Back Bencher

Wake up and smell the coffee, Mr. Veep!

Hon Folks, Vice President Saulos Chilima may be the champion of Public Service Reforms but he did not look good raising eyebrows on Tuesday when Construction Sector Transparency (CoST) study trained focus on the billions of kwacha government wastes on project cost overruns.

Here a project scheduled for completion in 36 months at say, K7 billion is most certainly to be done in 72 months at twice the original cost or more. That’s the norm.

In fact, such costs are embedded in the contract and although they are meant to apply to the party responsible for the delay, government seems to have normalised that it is always the culprit.

But this is inefficiency and it costs. It is also manageable and Tanzania and Rwanda are reaping the dividends of fighting inefficiency. Here, it is simply efficiently passed on to the tax-payer and there is hardly a case of any controlling officer who was held to account for it.

In fact, projects here are also fodder for another costly vice—corruption.
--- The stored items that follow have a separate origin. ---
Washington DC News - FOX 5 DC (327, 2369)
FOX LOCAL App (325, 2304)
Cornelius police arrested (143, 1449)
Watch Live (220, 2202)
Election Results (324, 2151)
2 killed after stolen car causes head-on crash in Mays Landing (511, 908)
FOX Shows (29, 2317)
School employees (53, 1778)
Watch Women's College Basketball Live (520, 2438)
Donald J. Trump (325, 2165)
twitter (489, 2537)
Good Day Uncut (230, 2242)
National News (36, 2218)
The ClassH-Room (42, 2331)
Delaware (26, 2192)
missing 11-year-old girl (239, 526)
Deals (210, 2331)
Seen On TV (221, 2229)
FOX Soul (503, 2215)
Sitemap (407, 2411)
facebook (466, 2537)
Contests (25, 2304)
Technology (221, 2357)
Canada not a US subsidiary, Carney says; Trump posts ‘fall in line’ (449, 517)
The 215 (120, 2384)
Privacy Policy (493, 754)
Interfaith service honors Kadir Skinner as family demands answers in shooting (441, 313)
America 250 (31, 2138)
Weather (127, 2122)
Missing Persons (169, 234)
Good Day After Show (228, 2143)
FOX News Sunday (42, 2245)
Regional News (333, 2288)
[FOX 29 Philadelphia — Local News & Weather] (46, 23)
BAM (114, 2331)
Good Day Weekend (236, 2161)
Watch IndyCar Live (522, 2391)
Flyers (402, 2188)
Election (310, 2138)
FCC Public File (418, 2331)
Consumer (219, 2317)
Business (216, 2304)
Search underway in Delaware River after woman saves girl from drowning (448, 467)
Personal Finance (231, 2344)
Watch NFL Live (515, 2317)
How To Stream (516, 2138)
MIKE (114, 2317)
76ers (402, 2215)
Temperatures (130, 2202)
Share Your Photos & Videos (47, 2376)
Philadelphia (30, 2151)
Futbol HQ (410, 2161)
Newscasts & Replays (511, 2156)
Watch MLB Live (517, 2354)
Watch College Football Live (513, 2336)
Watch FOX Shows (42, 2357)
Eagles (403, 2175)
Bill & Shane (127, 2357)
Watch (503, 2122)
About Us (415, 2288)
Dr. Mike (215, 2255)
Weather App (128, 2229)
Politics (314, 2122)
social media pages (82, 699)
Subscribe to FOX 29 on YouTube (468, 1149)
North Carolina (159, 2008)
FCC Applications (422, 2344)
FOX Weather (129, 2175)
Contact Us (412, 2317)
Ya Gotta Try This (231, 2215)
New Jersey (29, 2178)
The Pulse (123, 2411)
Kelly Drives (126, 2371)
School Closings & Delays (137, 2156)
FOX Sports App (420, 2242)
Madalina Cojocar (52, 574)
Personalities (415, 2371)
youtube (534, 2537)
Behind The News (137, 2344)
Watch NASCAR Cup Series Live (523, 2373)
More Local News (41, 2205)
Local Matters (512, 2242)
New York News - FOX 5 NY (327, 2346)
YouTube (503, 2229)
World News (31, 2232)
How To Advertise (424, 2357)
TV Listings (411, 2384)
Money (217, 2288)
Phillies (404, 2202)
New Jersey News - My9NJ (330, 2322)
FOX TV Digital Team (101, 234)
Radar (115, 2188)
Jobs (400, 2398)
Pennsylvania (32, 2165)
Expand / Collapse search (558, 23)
Politicians and other highly placed folks in government use their offices to see where their dubious companies can come in as suppliers, often of sub-standard goods and services charged at twice or more the market value.

As long as such trappings yield unflinching loyalty, the presidency—itself an office which pays a modest salary, albeit tax-free, but surprisingly produces millionaires in dollar terms—simply plays along.

Former president Bakili Muluzi, on whose watch probably surfaced the first known Cashgate case of the multiparty dispensation when funds worth K187 million were swindled from the Ministry of Education in 1990s,  best encapsulated the attitude of the highest office in government towards opportunities in government.

Bashing Rolf Patel whose companies lost business with government after he had decided to quit UDF, Muluzi said “otsutsa, mutha ngati makatani” meaning those in opposition will hang on there like curtains until they eventually turn into rags. In other words, in politics, it’s never pay day until you are in government.

It’s the kind of thinking that does not fit well with the letter and spirit of the Constitution which forbids use of public office for personal gains and which also requires asset declaration to curb corrupt use of high offices in the Public Sector to amass wealth.

Finance Minister Goodall Gondwe, while presenting the 2016/17 National Budget, aptly described as “mediocrity” the tendency in government to cast a blind eye on tracking results after government expends on authorised budget lines.

He said it’s a weakness spanning all governments from that of Kamuzu Banda, Bakili Muluzi, Bingu wa Mutharika, Joyce Banda and, now, APM.

I believe the costly mess on expenditure control in government is a sign of betrayal of trust by those entrusted with the management of public revenue which goes into Account Number One from the sweat of its citizens saddled with a statutory obligation to pay the bill willy-nilly.

If an inefficiently executed project costs twice or more, the bill is simply pushed to the taxpayer while politicians at the Capital Hill claim all the credit for the new road, bridge, hospital, etc.

Now the rubber-band has been stretched to the limit—donors are scaling-down on aid, electricity attracts commercial tariffs pegged to the US dollar and potable water attracts the dreaded 16.5 percent Value Added Tax (VAT) besides being sold at commercial rates.

Yet our woes are multiplying by the day—6.5 million people will die unless given free food yet           La Nina weather conditions which come with more rain and disaster due to floods just might wreak havoc again this year.

Despite myriad taxes that chop our miserable incomes by half, government is still failing to deliver quality services in education, health, agricultures and virtually all other sectors. Its employees are disgruntled with the rising cost of living, just like the rest of us.

Unless—APM and Chilima—occupants of the presidency, smell the coffee and provide the John Magufuli type of leadership in cost-cutting, fighting corruption and investing in productive areas, I shudder to imagine the legacy they will leave to posterity.